Pathways of DNA Recombination in H Influenzae
Mc Carthy, David R.   
University of Oklahoma Norman, Norman, OK, United States

Haemophilus influenzae is a useful system for studying DNA recombination. Under appropriate conditions, all cells in a culture can be induced to take up Haemophilus-specific DNA from the medium and recombine it with the resident chromosome (genetic transformation). A major aim of this study is to combine electron microscopy with recombinant DNA techniques to visualize the recombination associated with transformation. Cells will be transformed with a cloned fragment of the H. influenzae chromosome to see the interaction of a defined DNA with a unique region of the recipient chromosome.
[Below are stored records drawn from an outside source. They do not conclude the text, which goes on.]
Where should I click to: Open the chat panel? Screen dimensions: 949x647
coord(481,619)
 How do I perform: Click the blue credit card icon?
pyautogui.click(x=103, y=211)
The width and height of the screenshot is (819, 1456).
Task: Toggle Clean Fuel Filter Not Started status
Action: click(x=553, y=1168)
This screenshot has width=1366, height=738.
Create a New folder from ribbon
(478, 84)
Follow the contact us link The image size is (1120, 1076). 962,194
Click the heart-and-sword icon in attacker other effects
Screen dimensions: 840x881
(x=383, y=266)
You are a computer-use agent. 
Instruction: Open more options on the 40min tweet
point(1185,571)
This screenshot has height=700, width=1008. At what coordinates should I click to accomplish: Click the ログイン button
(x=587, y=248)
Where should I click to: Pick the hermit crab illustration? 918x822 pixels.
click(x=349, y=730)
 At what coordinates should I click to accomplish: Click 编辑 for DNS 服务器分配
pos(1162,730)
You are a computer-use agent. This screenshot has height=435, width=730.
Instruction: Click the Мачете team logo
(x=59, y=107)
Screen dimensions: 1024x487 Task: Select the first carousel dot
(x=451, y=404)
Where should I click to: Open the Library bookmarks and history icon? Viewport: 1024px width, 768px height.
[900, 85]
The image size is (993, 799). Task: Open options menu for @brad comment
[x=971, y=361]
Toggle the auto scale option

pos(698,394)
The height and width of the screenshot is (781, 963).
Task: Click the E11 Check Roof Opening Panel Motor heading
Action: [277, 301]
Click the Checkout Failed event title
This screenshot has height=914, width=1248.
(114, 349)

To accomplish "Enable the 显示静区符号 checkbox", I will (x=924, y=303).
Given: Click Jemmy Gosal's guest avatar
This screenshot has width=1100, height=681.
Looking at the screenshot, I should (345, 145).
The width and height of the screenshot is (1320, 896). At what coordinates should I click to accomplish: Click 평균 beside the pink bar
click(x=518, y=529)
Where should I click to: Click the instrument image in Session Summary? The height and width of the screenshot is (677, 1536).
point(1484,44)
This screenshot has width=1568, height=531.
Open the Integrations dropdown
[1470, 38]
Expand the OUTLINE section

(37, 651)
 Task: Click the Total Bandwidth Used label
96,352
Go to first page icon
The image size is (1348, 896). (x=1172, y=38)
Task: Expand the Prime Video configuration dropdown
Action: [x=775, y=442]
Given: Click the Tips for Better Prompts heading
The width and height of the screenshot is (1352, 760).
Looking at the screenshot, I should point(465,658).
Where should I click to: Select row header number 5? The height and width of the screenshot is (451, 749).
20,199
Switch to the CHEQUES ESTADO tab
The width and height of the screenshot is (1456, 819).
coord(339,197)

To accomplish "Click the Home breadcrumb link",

Digestion of the recipient-transforming DNA complex with appropriate restriction endonucleases will reduce the branched intermediates to a predictable size so that a uniform population of intermediates can be analyzed. If multiple classes of intermediates are seen, they will be arranged in a logical sequence to reconstruct the recombination pathway. Experiments using modified transforming DNAs containing partial homology to the resident chromosome may give some insight into the initial intractions between transforming and recipient DNAs as well as the role of branch migration in the formation of the final recombinant product. My earlier work has shown that recombination between resident plasmids represents a different pathway from that of genetic transformation. A novel intermediate composed of two plasmids linked by a single strand of DNA may represent an early intermediate formed by asymmetric transfer of a single strand from one plasmid to its recombining partner, or may represent an artifact that arises when two fused plasmids partially dissociate. Plasmid recombination can be measured using mutant strains and modified plasmids to test various models for the initiation of plasmid recombination. Knowledge about the in vivo mechanisms of recombination will provide a basis for determining the fidelity of future in vitro systems of recombination. A complete understanding of recombination may give insight into its biological role and how it might contribute to the maintenance and pathogenesis of H. influenzae.